_DIRECTIONS_:
Restate word for word the line with "[Land van Cuijk] (526, 1421)" and all lines after it; please stop only at the end of the listing below.

_SUPPLIED DATA_:
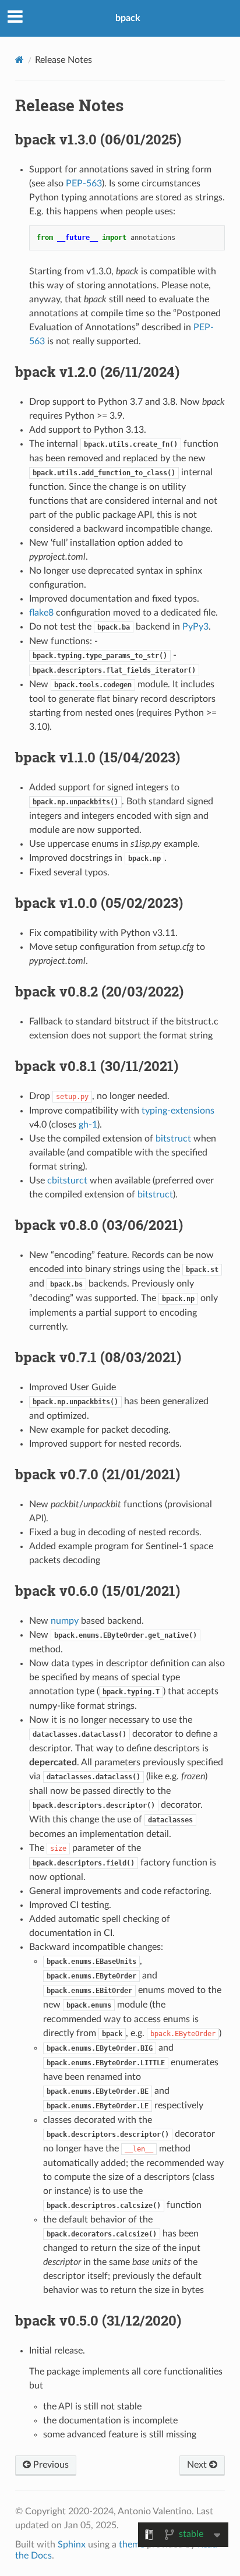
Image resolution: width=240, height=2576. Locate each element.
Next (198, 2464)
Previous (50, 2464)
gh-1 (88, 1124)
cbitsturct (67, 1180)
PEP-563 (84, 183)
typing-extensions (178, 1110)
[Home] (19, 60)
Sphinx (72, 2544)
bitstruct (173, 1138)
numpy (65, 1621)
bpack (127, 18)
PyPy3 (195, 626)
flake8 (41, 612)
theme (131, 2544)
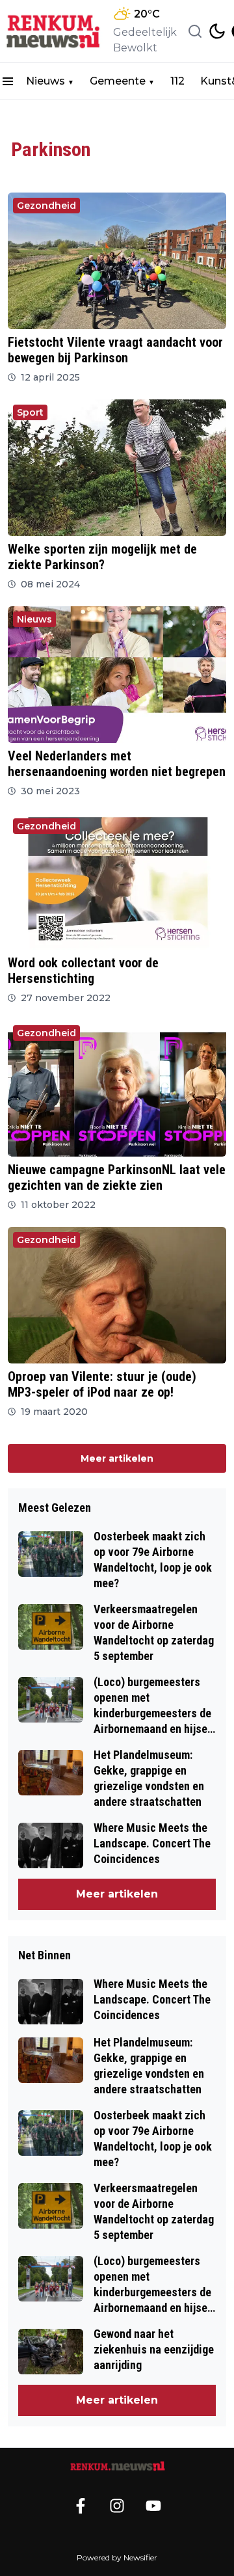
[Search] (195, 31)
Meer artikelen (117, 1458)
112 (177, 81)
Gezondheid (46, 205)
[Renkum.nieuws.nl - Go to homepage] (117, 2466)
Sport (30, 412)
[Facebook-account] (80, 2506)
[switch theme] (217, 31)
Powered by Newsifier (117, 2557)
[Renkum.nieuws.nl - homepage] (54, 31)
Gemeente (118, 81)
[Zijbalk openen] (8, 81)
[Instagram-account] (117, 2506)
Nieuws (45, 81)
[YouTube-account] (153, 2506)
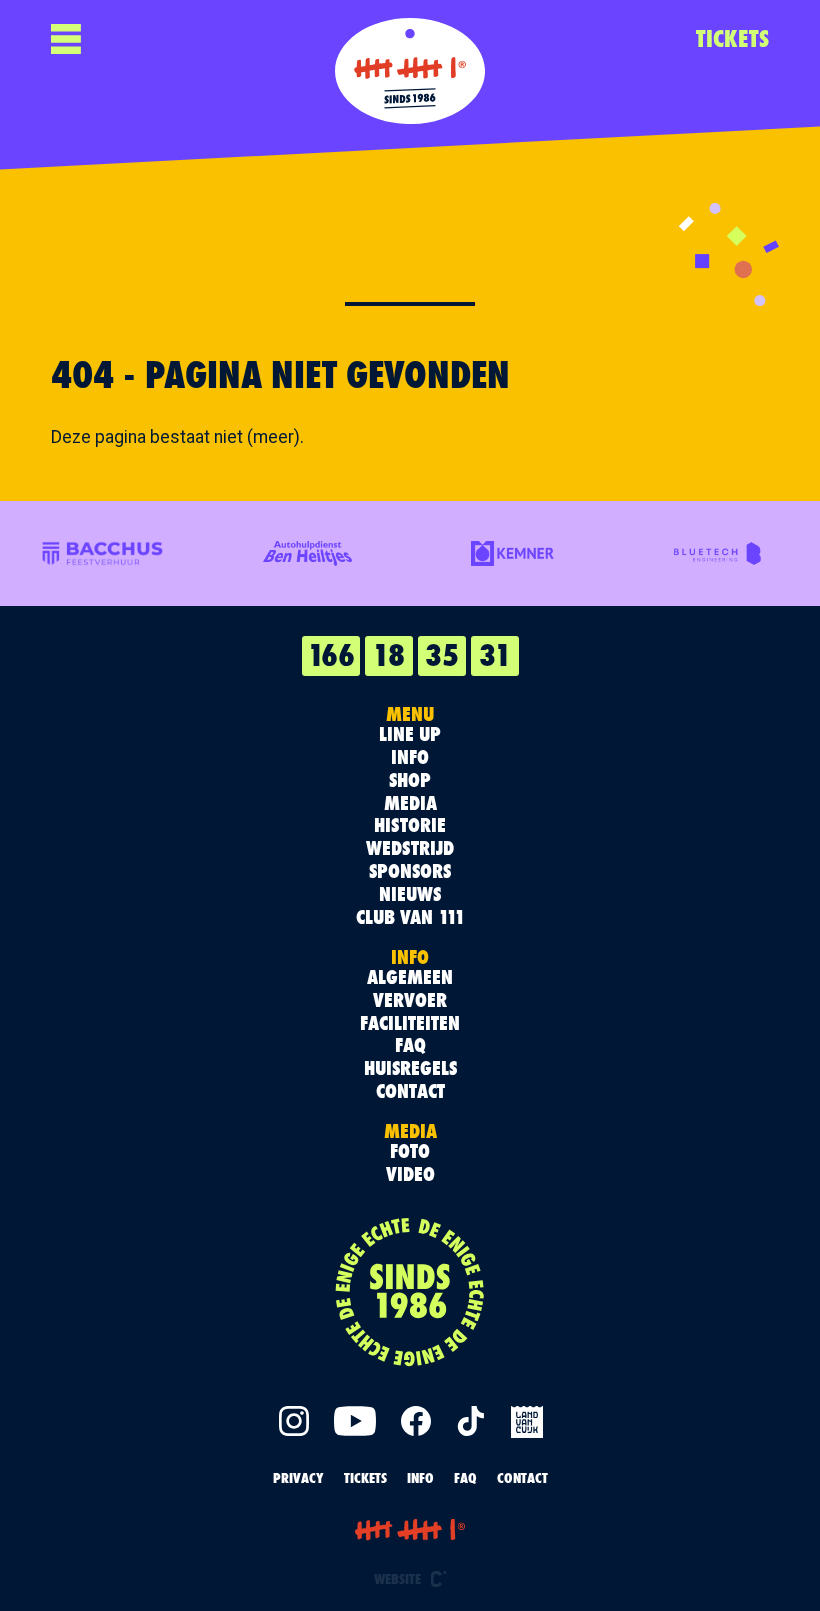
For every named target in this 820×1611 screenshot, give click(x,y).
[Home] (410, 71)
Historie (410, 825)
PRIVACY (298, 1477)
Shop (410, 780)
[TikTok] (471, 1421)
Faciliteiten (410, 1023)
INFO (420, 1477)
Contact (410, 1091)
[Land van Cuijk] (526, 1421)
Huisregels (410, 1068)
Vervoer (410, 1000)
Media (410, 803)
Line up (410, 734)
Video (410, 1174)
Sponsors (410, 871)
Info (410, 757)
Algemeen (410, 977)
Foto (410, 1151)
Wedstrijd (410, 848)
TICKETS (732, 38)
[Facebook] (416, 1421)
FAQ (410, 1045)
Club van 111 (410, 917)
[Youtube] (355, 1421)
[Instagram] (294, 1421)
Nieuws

_ANSWER BOX_:
[Land van Cuijk] (526, 1421)
Huisregels (410, 1068)
Vervoer (410, 1000)
Media (410, 803)
Line up (410, 734)
Video (410, 1174)
Sponsors (410, 871)
Info (410, 757)
Algemeen (410, 977)
Foto (410, 1151)
Wedstrijd (410, 848)
TICKETS (732, 38)
[Facebook] (416, 1421)
FAQ (410, 1045)
Club van 111 (410, 917)
[Youtube] (355, 1421)
[Instagram] (294, 1421)
Nieuws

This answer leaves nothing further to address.